-- The problem --
For this exercise, retype the lines from the one that holds "1110x692 pixels. Task: Sort" through the one that holds "Task: Open the Extensions view" in the records below, both included, exactly and without pictures.

(Dataset items)
_____
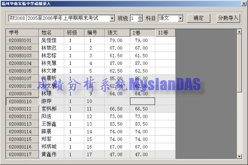248x165 pixels.
Task: Click the II卷 cell for 吴佳佳
Action: (x=165, y=40)
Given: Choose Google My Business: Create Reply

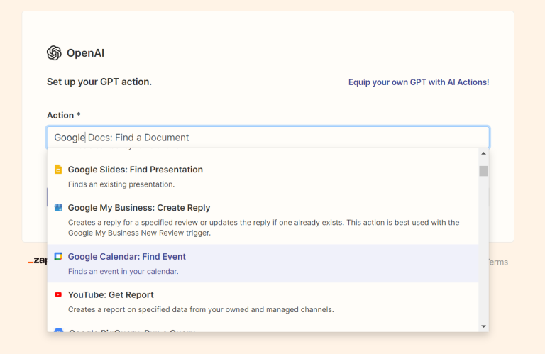Looking at the screenshot, I should tap(139, 208).
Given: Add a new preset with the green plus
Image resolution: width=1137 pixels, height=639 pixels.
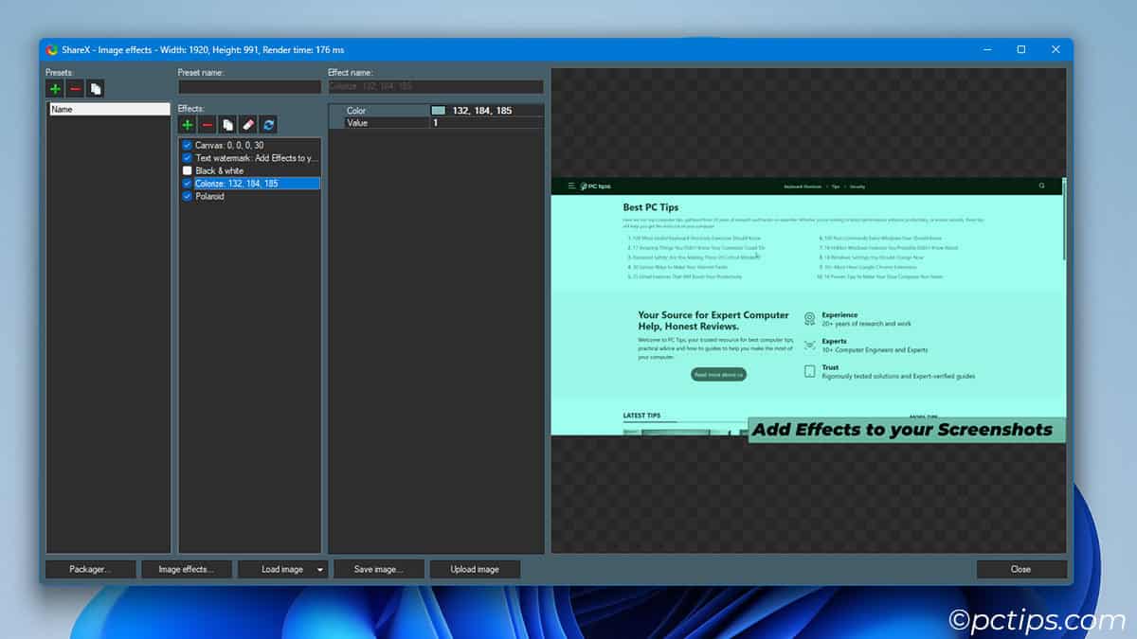Looking at the screenshot, I should (54, 88).
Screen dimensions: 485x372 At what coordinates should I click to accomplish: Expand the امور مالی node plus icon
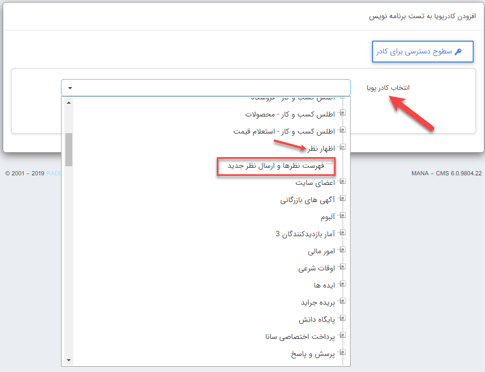(343, 250)
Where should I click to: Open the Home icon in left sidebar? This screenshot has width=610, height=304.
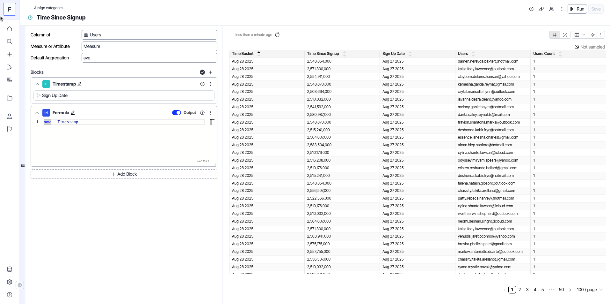coord(10,29)
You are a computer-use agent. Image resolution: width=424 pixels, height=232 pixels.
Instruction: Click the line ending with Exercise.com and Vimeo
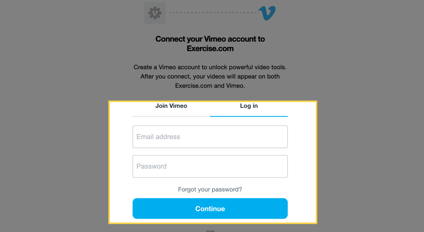210,86
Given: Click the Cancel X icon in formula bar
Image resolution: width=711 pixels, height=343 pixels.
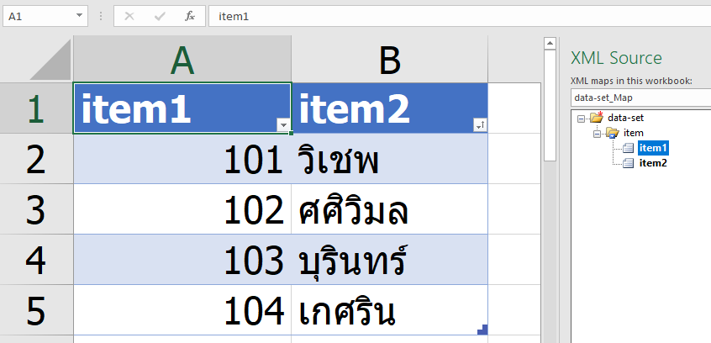Looking at the screenshot, I should point(130,16).
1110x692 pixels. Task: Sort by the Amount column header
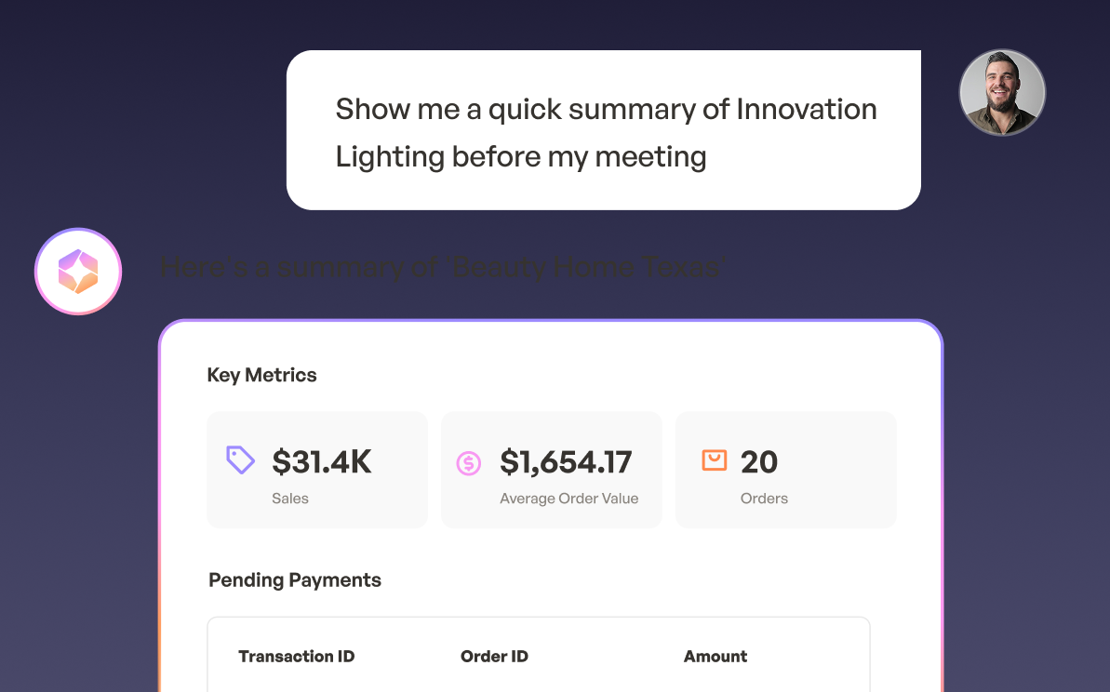(x=715, y=656)
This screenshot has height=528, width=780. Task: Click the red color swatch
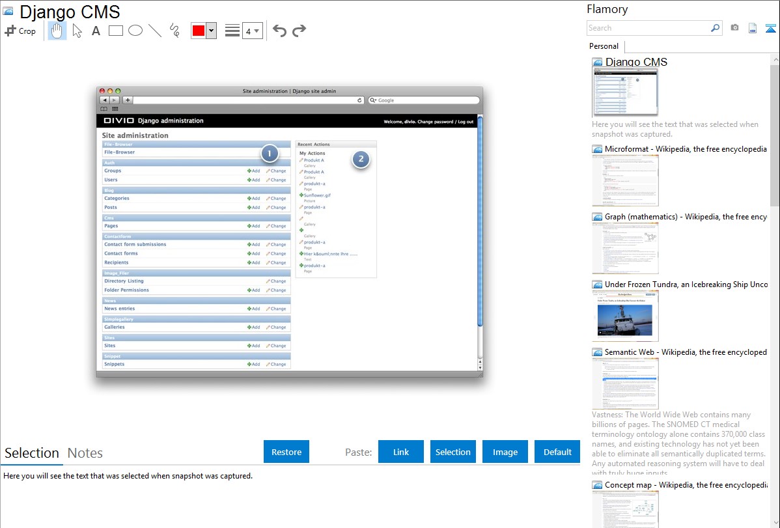point(199,31)
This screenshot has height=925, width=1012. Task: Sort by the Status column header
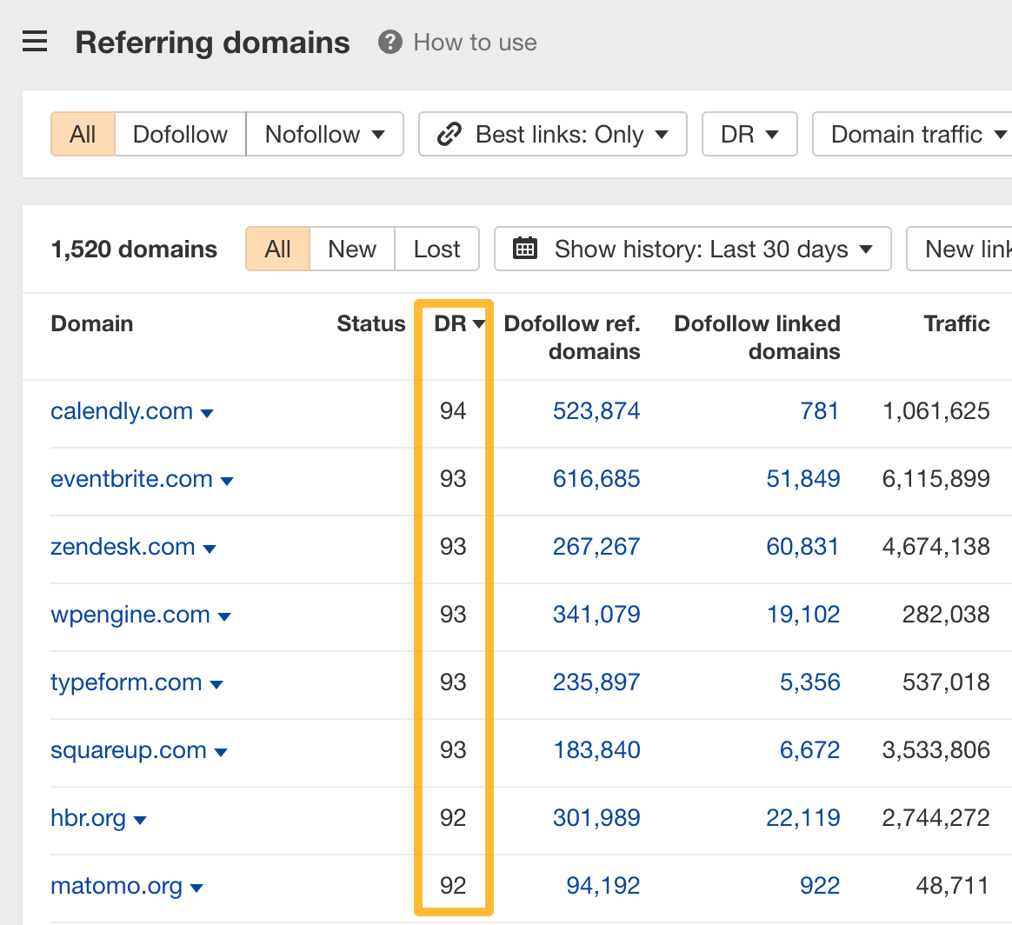(371, 323)
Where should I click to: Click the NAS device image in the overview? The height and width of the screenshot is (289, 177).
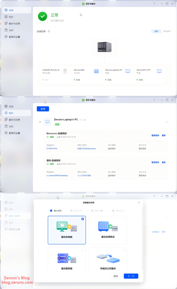[x=104, y=47]
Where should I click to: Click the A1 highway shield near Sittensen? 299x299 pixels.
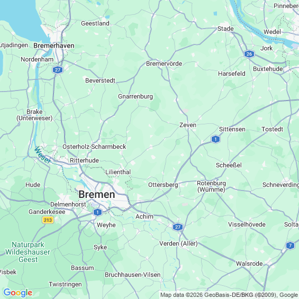[216, 139]
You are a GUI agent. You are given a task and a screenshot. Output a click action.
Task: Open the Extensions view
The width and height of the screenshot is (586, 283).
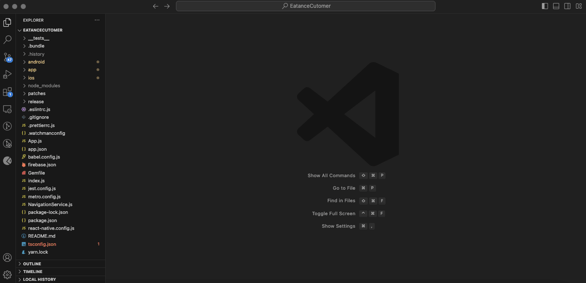pos(7,92)
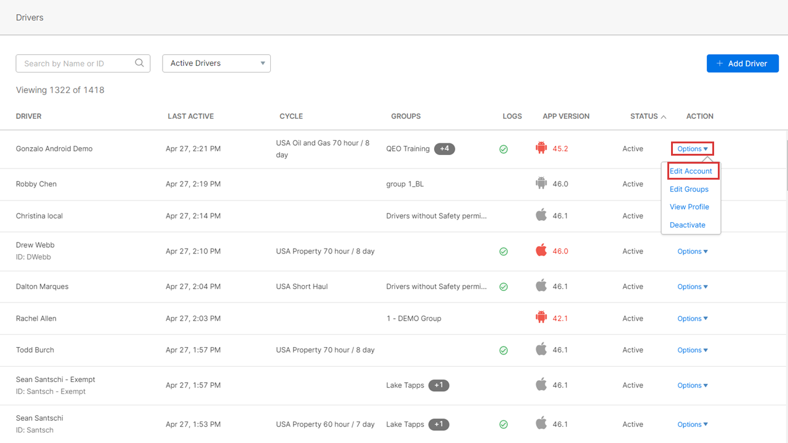The height and width of the screenshot is (443, 788).
Task: Click the Add Driver button
Action: 742,63
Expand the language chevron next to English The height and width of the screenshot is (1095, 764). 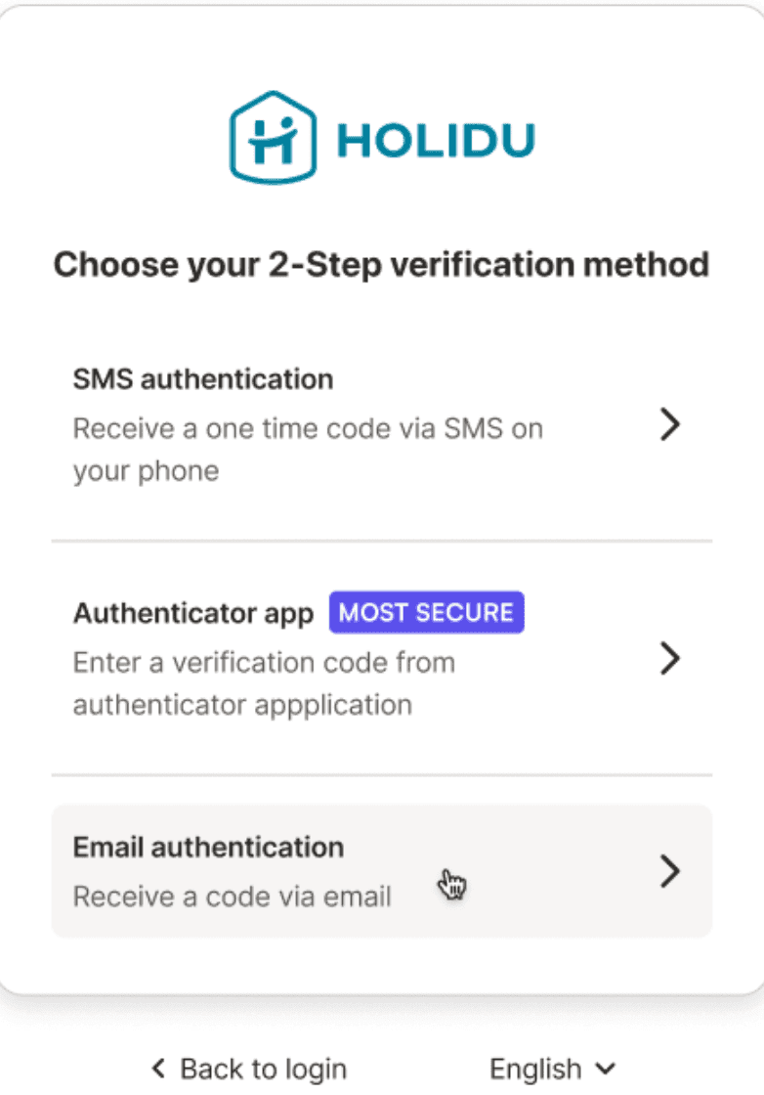point(606,1069)
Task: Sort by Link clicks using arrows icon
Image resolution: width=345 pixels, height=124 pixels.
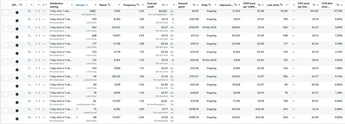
_____
-- Reply --
1110x692 pixels. Task: Sort by the Amount column header
(x=715, y=656)
This screenshot has height=528, width=780. Task: Click the red color swatch
point(199,31)
This screenshot has height=925, width=1012. Task: Sort by the Status column header
(371, 323)
Where should I click to: Click the NAS device image in the overview? The height and width of the screenshot is (289, 177).
[x=104, y=47]
Where should I click to: Click the A1 highway shield near Sittensen? 299x299 pixels.
[216, 139]
You are a GUI agent. You are given a task and a screenshot. Output a click action.
Task: Open the Extensions view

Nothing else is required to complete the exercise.